Stored data entries

·····

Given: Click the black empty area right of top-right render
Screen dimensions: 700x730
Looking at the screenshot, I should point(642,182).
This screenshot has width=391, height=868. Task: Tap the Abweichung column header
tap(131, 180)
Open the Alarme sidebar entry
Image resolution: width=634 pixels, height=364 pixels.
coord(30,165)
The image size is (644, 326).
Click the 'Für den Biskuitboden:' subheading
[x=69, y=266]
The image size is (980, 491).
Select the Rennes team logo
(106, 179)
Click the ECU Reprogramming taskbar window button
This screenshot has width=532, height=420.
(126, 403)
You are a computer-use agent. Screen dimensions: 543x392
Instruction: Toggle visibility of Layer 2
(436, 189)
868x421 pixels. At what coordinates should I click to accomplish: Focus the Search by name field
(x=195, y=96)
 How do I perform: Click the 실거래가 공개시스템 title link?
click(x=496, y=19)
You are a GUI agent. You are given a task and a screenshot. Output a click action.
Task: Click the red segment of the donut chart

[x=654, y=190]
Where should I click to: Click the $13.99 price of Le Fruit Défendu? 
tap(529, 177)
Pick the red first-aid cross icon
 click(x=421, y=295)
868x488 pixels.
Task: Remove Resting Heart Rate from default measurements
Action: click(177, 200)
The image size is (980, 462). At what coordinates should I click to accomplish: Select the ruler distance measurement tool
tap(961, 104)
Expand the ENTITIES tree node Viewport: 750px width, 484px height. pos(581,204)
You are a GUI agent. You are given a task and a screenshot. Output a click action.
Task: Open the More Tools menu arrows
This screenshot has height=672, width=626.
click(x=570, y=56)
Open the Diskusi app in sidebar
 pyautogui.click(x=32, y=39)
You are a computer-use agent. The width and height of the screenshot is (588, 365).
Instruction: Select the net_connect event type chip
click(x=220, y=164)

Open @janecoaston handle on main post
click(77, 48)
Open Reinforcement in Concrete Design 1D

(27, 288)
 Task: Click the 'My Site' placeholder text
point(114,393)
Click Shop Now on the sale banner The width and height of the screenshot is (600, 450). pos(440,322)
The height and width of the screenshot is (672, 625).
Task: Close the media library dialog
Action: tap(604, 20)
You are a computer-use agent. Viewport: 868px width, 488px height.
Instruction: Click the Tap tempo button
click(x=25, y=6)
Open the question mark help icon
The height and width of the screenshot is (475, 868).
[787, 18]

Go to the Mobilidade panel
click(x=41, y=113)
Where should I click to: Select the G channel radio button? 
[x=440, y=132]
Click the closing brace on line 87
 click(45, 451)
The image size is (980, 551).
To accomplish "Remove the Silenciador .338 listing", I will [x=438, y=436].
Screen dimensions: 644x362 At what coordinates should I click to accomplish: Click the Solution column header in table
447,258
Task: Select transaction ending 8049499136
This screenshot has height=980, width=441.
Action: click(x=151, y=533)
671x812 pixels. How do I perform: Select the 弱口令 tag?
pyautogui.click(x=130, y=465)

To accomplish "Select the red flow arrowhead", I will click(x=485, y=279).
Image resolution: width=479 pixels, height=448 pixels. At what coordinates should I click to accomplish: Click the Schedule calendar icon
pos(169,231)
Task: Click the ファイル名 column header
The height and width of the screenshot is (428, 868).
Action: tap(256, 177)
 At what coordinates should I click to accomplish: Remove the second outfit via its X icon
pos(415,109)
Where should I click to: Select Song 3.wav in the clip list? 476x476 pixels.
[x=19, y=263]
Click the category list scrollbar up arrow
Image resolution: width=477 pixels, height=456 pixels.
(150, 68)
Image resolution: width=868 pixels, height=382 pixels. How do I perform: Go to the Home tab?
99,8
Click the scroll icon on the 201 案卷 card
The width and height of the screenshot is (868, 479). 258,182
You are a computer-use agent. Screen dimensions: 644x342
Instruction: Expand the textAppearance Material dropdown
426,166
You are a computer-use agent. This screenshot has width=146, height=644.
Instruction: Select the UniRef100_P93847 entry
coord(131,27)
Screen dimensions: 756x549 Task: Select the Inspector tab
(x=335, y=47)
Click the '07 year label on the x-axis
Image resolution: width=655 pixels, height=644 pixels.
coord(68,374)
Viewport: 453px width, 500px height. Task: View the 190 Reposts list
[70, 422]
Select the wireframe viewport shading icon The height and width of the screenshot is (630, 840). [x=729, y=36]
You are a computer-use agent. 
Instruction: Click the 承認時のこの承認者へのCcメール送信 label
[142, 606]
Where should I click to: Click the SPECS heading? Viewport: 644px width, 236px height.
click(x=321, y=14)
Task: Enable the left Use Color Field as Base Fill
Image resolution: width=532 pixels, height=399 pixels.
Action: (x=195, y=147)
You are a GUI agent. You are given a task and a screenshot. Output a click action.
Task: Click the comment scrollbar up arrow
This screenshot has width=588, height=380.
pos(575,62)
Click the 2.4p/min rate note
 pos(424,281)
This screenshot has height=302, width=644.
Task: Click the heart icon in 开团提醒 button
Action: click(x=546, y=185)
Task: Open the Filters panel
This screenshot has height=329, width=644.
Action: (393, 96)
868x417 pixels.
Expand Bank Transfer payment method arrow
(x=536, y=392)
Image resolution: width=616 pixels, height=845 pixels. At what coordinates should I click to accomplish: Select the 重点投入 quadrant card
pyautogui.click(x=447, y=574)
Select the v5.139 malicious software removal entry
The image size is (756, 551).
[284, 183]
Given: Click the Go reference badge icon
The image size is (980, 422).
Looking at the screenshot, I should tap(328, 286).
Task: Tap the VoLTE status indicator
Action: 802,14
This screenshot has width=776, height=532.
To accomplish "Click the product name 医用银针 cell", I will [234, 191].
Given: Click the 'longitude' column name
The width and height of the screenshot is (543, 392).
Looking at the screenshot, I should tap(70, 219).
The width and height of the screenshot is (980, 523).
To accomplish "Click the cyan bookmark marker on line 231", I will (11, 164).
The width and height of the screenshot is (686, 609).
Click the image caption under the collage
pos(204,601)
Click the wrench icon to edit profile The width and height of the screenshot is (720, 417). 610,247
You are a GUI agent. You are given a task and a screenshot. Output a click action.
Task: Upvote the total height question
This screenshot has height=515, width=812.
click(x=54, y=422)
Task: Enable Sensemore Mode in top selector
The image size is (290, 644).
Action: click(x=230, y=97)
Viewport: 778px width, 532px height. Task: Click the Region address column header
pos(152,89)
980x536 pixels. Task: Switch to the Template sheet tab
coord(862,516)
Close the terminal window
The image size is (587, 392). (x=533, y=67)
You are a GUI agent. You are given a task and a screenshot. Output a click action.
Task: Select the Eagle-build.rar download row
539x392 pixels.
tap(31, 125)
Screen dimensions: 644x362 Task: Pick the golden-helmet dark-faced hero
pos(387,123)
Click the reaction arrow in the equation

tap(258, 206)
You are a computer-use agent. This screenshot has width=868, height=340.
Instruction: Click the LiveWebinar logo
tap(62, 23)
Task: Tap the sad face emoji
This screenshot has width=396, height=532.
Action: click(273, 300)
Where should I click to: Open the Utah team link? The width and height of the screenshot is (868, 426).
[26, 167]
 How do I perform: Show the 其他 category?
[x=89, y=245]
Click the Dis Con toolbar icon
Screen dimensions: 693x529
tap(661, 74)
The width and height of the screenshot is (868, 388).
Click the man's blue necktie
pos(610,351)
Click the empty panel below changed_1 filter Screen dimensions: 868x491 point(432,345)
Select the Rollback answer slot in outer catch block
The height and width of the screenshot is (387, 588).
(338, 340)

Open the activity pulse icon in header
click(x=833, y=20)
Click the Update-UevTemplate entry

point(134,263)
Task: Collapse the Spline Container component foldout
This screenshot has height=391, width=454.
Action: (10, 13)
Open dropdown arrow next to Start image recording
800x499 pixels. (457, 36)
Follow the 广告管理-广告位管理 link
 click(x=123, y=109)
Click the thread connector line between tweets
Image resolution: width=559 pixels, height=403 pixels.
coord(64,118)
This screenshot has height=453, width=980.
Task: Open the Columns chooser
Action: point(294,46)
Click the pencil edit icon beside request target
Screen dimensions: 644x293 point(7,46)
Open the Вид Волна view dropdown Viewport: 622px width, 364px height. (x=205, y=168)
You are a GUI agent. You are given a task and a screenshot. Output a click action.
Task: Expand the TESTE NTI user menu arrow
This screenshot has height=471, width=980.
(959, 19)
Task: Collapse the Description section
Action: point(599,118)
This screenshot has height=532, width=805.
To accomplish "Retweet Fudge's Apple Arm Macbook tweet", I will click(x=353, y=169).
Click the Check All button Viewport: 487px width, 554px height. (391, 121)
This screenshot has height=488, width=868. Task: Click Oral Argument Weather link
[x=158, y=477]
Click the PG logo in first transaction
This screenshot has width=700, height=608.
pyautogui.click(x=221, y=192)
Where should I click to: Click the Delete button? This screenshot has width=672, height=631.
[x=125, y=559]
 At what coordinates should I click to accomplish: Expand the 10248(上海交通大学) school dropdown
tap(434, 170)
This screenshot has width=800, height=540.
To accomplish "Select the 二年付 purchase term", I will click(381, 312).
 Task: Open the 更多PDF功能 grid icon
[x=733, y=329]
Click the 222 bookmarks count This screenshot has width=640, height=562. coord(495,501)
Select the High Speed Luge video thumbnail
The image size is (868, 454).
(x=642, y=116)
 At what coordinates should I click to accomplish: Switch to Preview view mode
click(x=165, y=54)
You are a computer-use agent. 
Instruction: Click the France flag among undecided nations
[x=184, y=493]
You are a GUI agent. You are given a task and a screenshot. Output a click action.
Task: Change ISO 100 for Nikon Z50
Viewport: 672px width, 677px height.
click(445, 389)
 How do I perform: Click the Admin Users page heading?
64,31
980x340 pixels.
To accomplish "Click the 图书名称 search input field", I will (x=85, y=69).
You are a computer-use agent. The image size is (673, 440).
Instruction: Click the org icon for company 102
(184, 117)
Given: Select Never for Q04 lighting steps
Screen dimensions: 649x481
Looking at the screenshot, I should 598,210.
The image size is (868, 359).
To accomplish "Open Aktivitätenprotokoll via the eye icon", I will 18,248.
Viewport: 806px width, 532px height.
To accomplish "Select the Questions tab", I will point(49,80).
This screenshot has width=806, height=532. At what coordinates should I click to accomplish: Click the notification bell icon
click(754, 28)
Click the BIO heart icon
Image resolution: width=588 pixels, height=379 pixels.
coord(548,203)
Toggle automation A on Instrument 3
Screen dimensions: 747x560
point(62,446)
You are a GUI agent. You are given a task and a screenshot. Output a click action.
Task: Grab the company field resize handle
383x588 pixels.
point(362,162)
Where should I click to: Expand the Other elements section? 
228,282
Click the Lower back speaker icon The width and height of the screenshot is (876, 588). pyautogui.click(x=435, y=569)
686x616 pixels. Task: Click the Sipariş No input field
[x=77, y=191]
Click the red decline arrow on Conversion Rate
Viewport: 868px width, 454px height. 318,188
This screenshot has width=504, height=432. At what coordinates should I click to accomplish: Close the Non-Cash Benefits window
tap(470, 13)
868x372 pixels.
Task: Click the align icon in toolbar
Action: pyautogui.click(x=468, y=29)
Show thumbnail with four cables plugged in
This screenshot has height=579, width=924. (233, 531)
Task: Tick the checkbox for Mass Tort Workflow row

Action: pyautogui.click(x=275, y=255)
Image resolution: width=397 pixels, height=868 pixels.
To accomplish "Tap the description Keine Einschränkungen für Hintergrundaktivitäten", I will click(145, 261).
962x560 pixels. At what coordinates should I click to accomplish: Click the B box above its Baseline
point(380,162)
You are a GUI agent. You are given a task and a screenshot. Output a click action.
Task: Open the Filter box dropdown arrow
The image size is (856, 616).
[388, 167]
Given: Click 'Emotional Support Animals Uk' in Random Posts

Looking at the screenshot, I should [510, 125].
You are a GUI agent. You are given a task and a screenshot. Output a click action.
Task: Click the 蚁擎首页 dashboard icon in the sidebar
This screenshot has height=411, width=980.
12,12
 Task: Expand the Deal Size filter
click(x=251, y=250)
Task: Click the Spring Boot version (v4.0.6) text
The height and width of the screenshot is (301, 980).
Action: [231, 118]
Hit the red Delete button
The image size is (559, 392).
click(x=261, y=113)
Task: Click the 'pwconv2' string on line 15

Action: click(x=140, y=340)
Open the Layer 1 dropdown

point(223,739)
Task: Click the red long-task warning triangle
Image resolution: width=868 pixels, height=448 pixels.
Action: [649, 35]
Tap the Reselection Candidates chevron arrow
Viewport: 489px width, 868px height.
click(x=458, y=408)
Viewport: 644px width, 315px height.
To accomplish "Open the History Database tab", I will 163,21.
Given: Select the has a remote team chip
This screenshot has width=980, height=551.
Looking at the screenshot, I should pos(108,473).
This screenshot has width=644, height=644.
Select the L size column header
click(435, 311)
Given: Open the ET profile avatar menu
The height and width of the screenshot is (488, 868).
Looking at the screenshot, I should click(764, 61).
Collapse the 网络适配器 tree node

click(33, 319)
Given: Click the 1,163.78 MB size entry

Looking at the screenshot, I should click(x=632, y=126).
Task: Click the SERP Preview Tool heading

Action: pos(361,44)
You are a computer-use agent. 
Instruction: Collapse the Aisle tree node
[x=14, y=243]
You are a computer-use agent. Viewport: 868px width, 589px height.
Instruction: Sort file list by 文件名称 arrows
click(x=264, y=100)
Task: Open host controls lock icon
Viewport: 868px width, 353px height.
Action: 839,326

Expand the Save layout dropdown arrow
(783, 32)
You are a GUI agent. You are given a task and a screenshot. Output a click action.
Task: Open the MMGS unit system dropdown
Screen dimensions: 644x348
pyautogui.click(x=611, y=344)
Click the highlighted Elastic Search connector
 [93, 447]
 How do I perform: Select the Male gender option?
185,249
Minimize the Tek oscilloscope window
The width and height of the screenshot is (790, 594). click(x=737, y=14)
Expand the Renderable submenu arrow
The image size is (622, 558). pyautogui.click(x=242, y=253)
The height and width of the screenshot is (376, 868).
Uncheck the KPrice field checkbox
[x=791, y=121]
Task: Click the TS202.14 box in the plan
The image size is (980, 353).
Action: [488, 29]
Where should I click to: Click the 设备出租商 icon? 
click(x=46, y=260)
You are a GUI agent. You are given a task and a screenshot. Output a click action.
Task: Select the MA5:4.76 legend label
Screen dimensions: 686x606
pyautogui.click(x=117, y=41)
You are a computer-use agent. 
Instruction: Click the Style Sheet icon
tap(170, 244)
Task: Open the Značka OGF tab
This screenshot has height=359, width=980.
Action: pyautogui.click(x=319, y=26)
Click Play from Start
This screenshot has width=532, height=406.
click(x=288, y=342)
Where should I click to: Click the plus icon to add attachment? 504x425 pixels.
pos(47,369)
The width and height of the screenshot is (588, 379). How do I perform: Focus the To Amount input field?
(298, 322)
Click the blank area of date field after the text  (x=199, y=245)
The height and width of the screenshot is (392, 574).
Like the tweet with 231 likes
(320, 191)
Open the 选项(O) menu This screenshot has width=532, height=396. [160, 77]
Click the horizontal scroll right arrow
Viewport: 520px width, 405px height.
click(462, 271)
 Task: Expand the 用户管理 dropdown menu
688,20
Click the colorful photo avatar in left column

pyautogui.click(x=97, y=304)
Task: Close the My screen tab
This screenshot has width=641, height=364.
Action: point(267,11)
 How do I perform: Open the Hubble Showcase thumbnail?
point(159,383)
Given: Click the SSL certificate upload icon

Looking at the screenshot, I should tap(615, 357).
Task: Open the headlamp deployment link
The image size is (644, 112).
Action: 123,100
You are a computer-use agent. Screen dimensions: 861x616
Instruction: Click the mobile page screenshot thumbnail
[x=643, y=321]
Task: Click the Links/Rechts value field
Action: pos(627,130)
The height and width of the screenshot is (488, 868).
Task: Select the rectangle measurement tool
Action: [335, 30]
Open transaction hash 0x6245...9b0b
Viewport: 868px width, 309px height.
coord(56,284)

·····

Look back at the entries above and repeat, unchanged, every line from the line holding "Task: Enable the" through the line holding "868x417 pixels.".

Task: Enable the left Use Color Field as Base Fill
Image resolution: width=532 pixels, height=399 pixels.
Action: (x=195, y=147)
You are a GUI agent. You are given a task and a screenshot. Output a click action.
Task: Click the comment scrollbar up arrow
This screenshot has width=588, height=380.
pos(575,62)
Click the 2.4p/min rate note
 pos(424,281)
This screenshot has height=302, width=644.
Task: Click the heart icon in 开团提醒 button
Action: click(x=546, y=185)
Task: Open the Filters panel
This screenshot has height=329, width=644.
Action: (393, 96)
868x417 pixels.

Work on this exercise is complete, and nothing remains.